What Does a One-Stop Shop Mean to You?

Posted by Kathy Sobus on Sep 29, 2020 10:00:00 AM

What does it mean to do business with a one-stop shop—does it mean working with only one vendor? Does it mean working mostly with one vendor and using a few other third-party applications? Does it mean being free from the restriction of any particular vendor?

The answer is probably “yes” to all three, depending on your company, but consider this for a moment.

As recently as five years ago, systems from major manufacturers were very proprietary and therefore very closed off from one another. Some still are! At that point in time, a one-stop shop was a necessity. If point solutions were purchased, they were many times difficult to integrate. There were strict limitations on what could work together, and it was very difficult to realize the full potential of all the different solutions.

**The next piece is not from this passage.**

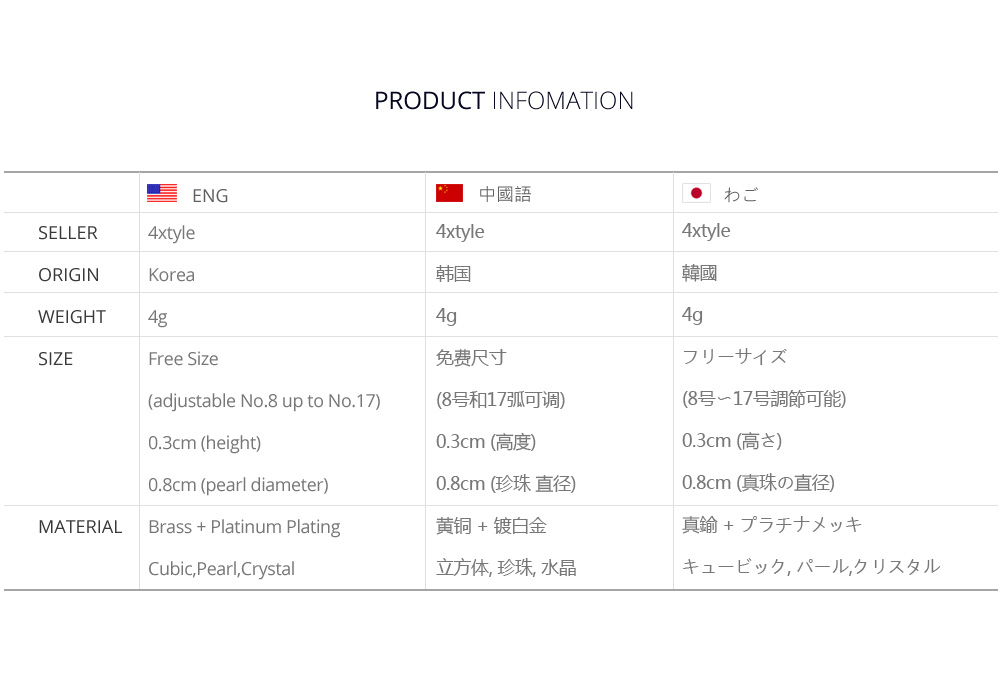Click Cubic,Pearl,Crystal text
The width and height of the screenshot is (1000, 691).
tap(221, 569)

However, since then, manufacturers have caught on. They’ve realized that if they aren’t providing APIs and open platforms for interoperability, they are limiting the usability of their solutions. Lately, major manufacturers have been providing software development kits or tool kits for interoperability. Even better, the niche players are ensuring their solutions can work with major companies so that customers can realize the full benefits of their solutions. As a result, many of my customers have created or grown their application development departments.

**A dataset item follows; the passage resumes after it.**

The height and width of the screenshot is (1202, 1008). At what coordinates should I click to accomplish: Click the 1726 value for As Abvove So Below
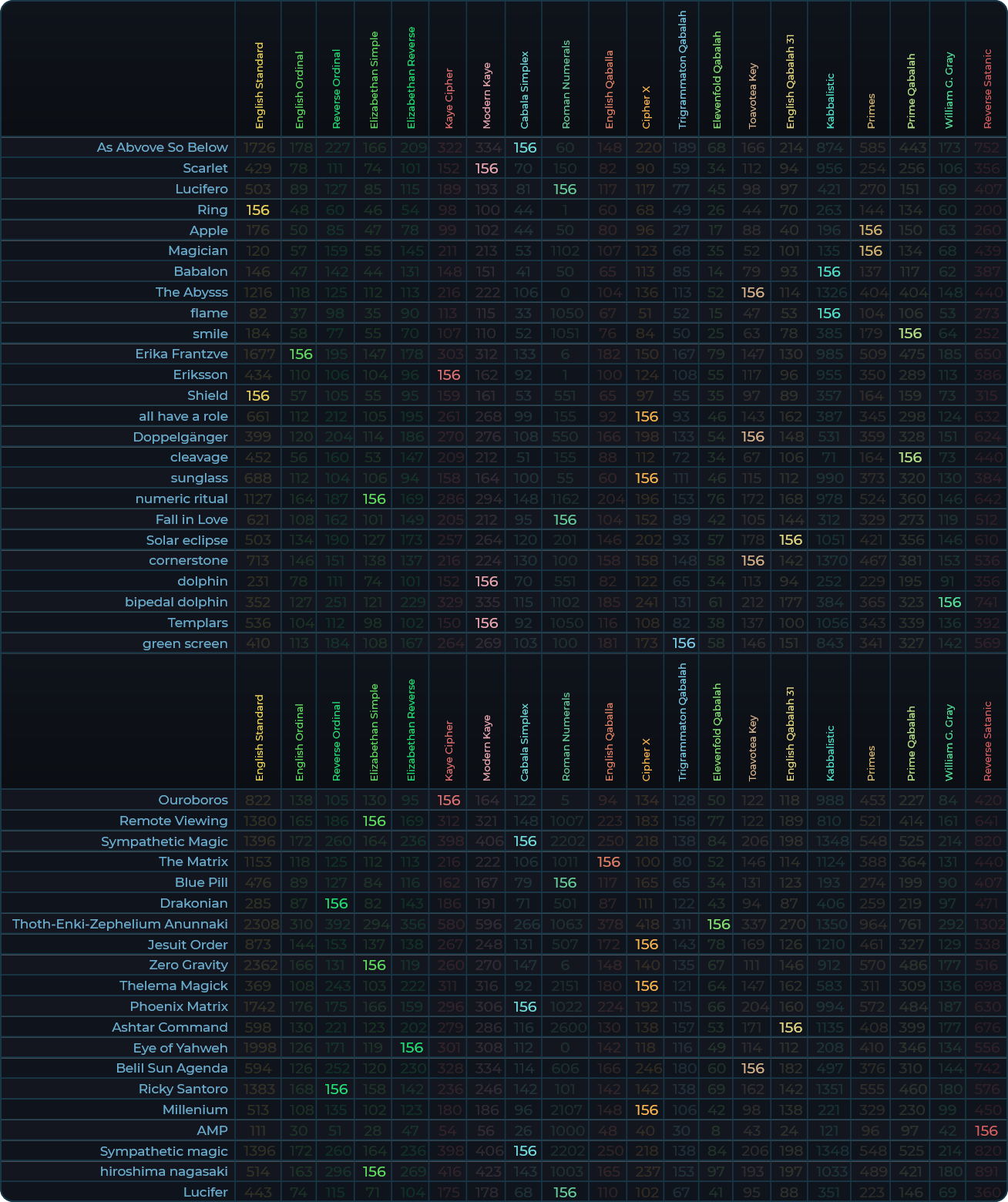coord(257,147)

I still continue to be amazed by the sheer number of manufacturers that companies have to work with to run their Contact Center, Marketing, or Back Office operation. Typically, I see at least seven different manufacturers within a single large company. Think about it: if you have different manufacturers supplying your web interface, mobile applications, ACD, reporting, IVR, scripting, desktops, recording, workforce management, and CRM (to name a few)—it doesn’t take long to add up.

To these customers, a one-stop shop is clearly not a single manufacturer. Instead, these customers view their one-stop shop as a place where they can purchase different components from different vendors to find the right mix of solutions to fit their business needs. Further, these solutions are laced with professional and managed services that ensure their environment remains supported, even if they don’t have the internal team capable of maintaining hands-on control over it. These types of one stop-shops enable innovation to take place on the customer’s terms, by taking a methodical approach.

In contrast with what the name might imply, a one-stop shop should provide an abundance of new choices. It should be liberating, not limiting.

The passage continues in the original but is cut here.